Established by Catrina Stewart and Hugh McEwen, Office S&M is an award-winning practice working with a 50/50 split of public and private clients.
They engage clients and users in a collaborative process, experimenting with colours and materials to deliver joyful and unexpected spaces and places.
They work across a range of typologies including individual homes, new-build housing, civic and public realm projects, and have worked with several developers to deliver from one-off houses to blocks of flats.
They bring their experience of delivering projects that bridge the private sector and public realm and their understanding of housing planning policy in London to design review panels, improving design quality through planning, all whilst working collaboratively with their clients, manufacturers, consultants, and other architectural firms.
They put people at the core of what they do, designing spaces that are inclusive to all and deliver social value, by championing community wealth building, diversity and social sustainability.
This month, RIBA London asked them a few questions about clients: public and private, their creative process, favourite projects to work on and more!

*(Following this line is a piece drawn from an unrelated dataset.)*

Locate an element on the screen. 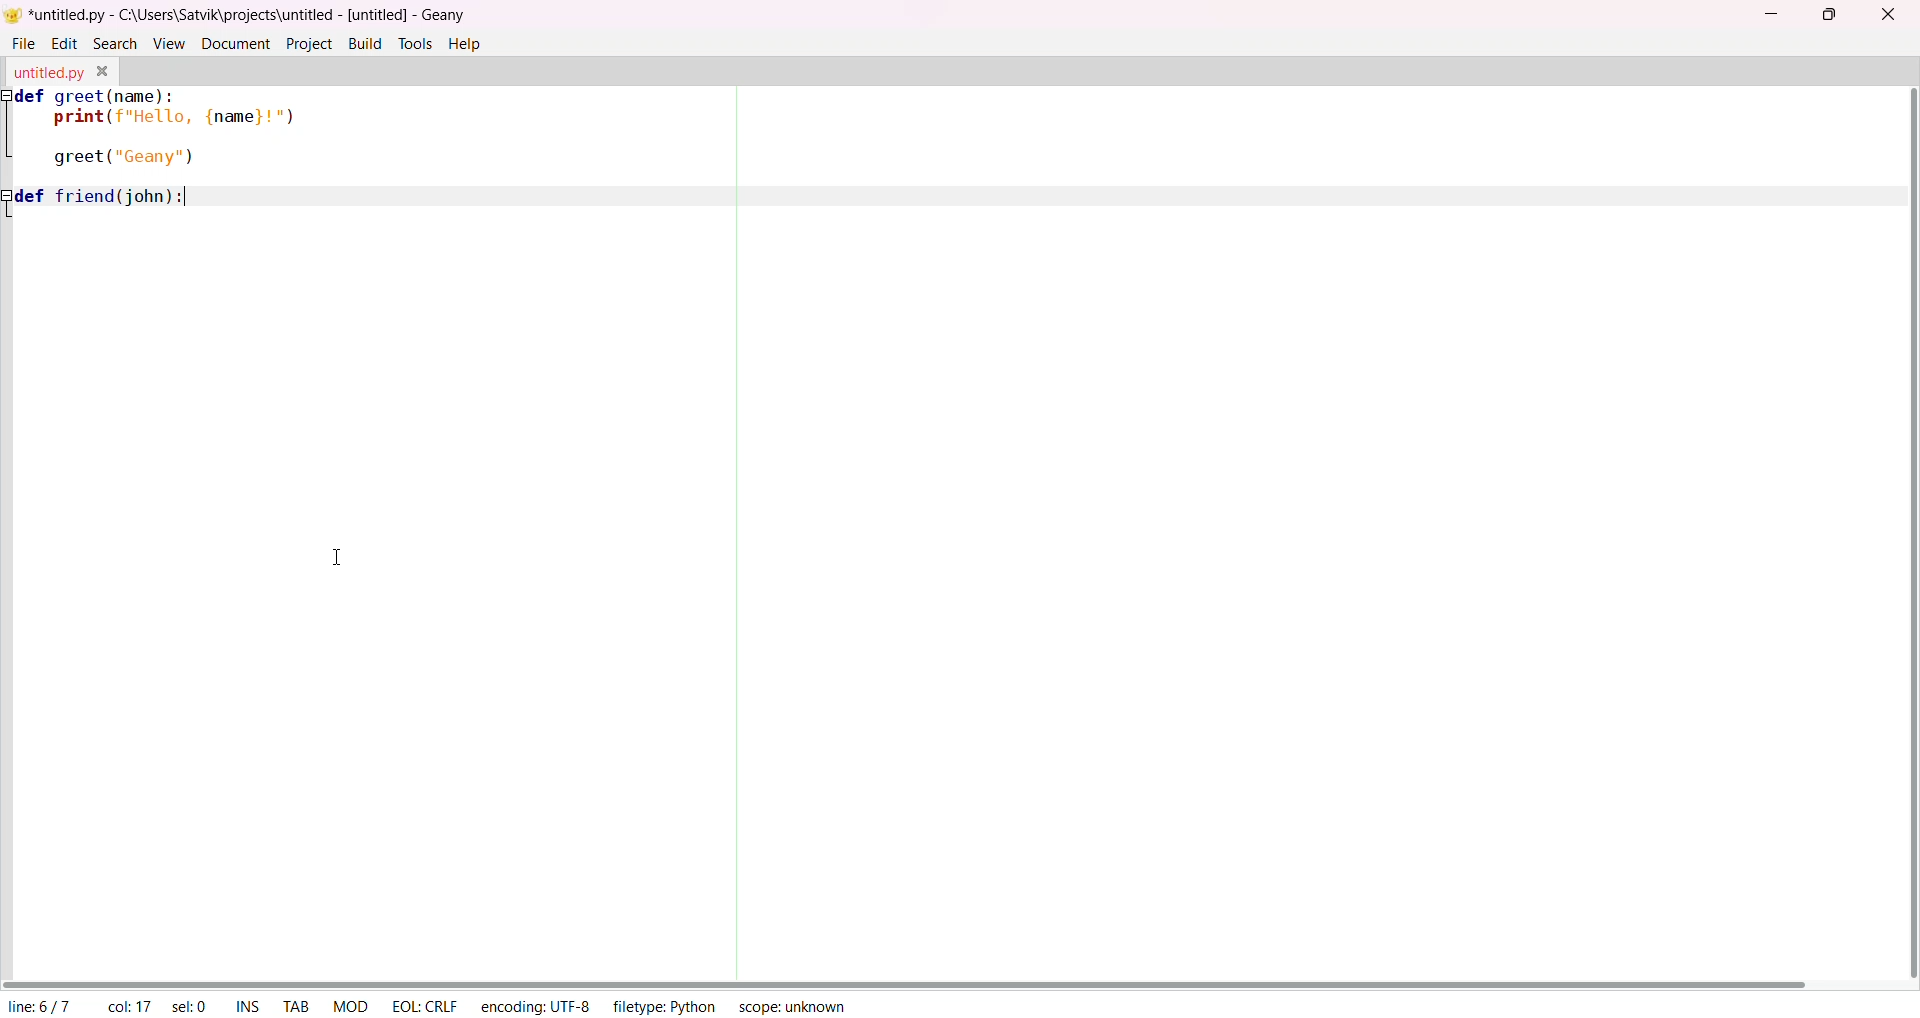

You characterise as a practice for working 50:50 split with private and public clients. What are the main differences between the two?
We bring the best of each sector to the other. Communication is key in our public work, and we find this brings benefits to our private clients. Meanwhile, our focus on delivery, developed for private clients, gives confidence to our public clients.
Your work is incredibly eye-catching, colourful and fun! Do your designs and creative process get significantly impacted depending on the client (private or public)?
Not at all, we work with clients who are looking to create personal, characterful and expressive spaces. With our public clients, this can be to represent the communities in which we work, and with our private clients, this is to tailor a space to their needs.
What would your ideal client be?
We love working with clients that bridge the public and private realm since this really fits with our approach. We’d love to work with more developers who are committed to improving the boroughs in which they work, and schools that recognise the role that design has in delivering the best educational environments that will benefit generations to come.
What is your favourite type of project to work on and why?
We’re always excited about the next project. Our favourite projects are ones where we collaborate with a team of like-minded people in the client and consultant teams. We’re doing more collaborative work with larger architectural practices, where we can bring a nimble approach as a small practice, but with a wealth of experience in certain areas.
What benefits have you experienced from becoming a RIBA Chartered Practice?
We think the RIBA has an important role to play in setting the benchmark for quality across the profession, and so we’re always keen to engage in and follow new advice and standards that the RIBA is championing. The institution is a fantastic resource, and we personally use the Advice Line as a shortcut to exceptional, and free, professional advice on HR, legal matters, and planning.
What is your advice to future architecture generations?
Make sure you are doing work that drives you and which you feel passionate about. We often reflect on our time at university where we really discovered what we were excited by, and our practice ethos is rooted in that.